The Eleventh Circuit, however, disagreed, explaining that conspiracies for purposes of the coconspirator hearsay exclusion in Rule 801(d)(2)(e) need not be illegal and include any “act of working together toward a shared goal (i.e., a joint venture).” The Eleventh Circuit then observed that the unindicted individuals and the defendants had contractual relationships between their clinics and hospitals and that such relationships may be a sufficient “joint venture” for the out of court statements to be admitted. The Eleventh Circuit remanded the case to the District Court to determine “whether the out-of-court statements are offered against an opposing party and were made during and in furtherance of a joint venture with that party.” If so, the statements are admissible.

This coconspirator exclusion is broader than the other Rule 801(d)(2) exclusions to the hearsay rule. Those other exclusions apply only if a party opponent made the out-of-court statement, adopted the out-of-court statement in some form, or their agent or employee made the out of court statement during the course of their agency or employment. By contrast, the coconspirator exclusion requires no personal connection or relationship between the out-of-court declarants and the defendant other than working together for a shared goal, whether legal or illegal.

Why does this matter?

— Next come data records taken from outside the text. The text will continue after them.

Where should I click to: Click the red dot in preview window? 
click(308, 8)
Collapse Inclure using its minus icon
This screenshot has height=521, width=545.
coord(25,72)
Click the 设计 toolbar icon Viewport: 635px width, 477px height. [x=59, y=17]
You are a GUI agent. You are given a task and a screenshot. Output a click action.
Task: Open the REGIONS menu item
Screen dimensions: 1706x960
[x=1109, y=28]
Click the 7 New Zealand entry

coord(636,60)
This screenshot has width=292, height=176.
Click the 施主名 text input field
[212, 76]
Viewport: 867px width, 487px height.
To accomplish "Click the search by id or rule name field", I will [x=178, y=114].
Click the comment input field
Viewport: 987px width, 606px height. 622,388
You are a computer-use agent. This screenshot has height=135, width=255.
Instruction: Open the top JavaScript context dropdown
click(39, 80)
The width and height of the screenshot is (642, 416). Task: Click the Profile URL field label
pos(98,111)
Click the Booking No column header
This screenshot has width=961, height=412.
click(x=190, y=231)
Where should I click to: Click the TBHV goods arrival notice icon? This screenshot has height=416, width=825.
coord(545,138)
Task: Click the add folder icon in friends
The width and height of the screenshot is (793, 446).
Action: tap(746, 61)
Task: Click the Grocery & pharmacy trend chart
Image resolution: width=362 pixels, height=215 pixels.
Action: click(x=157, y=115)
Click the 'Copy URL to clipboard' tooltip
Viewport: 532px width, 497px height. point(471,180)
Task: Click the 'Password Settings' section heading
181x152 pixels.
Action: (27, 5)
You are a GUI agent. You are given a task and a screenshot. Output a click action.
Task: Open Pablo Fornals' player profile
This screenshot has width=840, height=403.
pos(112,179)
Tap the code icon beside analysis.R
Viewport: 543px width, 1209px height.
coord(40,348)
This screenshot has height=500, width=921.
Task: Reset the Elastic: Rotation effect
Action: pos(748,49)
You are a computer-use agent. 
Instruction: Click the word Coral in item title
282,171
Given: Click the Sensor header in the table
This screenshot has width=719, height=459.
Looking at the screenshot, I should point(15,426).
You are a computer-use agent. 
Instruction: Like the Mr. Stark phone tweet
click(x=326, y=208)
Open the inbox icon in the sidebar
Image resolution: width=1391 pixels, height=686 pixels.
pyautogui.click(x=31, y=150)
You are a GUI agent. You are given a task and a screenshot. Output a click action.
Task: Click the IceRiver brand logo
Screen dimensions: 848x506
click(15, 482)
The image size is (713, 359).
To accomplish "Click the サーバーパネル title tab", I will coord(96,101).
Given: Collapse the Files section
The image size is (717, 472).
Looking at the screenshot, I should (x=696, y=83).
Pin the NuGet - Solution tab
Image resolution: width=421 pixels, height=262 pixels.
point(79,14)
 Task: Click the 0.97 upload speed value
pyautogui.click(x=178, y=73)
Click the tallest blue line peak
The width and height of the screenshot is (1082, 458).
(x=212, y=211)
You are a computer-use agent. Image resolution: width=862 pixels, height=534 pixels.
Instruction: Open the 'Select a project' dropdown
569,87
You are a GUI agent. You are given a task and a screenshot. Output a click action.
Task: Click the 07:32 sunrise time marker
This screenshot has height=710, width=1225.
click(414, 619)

The purpose of the prohibition against hearsay is to ensure that declarants of the out-of-court statement are subject to cross-examination and rigorous challenge. When the hearsay exclusion applies, the out-of-court statement is admitted through someone other than the declarant, thereby depriving the party against whom the statement is admitted from cross-examining the declarant.

This rule can be particularly troublesome in the healthcare industry, where business executives communicate daily about new initiatives, revenue streams, and vendor relationships. Imagine, for example, that Company A has a lawful business relationship and contract with Company B, and they are working together toward a shared goal. Assume Company A and some of Company A’s and B’s employees have been accused of violating the Anti-Kickback Statute or the False Claims Act (31 U.S.C. § 3729 et seq.). Out-of-court statements made by employees working for either company during and in furtherance of the shared goal might be admissible at trial against Company A and the accused Company A and Company B employees. Such a scenario – with no opportunity for cross-examination – could have serious consequences for Company A and the accused employees.

The coconspirator exclusion applies in civil cases as well, and the consequences could be just as significant.

For healthcare legal advisors, the decision is a good reminder of what to continue to preach internally:

  • First, vet the organizations or entities with which your company is going to work toward a shared goal—due diligence and risk awareness in business partnerships remain the first line of defense for potential legal jeopardy.
  • Second, when a healthcare business partnership does evolve beyond initial discussions, clearly defining the goals of the potential joint venture or relationship can cabin risk. Because coconspirator statements must be made “during and in furtherance of” the shared goal to be admissible, you may be able to limit the types of statements that can be admitted against your company simply because they are outside of the scope of your shared goal.
  • Third, it is important to remind employees to be truthful, factual, and accurate in their communications with others working on the shared goal, inside and outside the company, and to avoid speculation, gossip, and rumors. This discipline will help mitigate the chance that others working on the shared goal misinterpret your company’s actions or intentions, thereby lessening the chance that inaccurate or misleading statements are made about you out of court.

Healthcare fraud remains a key priority for law enforcement—industry players can de-risk being inadvertently caught up in the dragnet by good hygiene and best practices.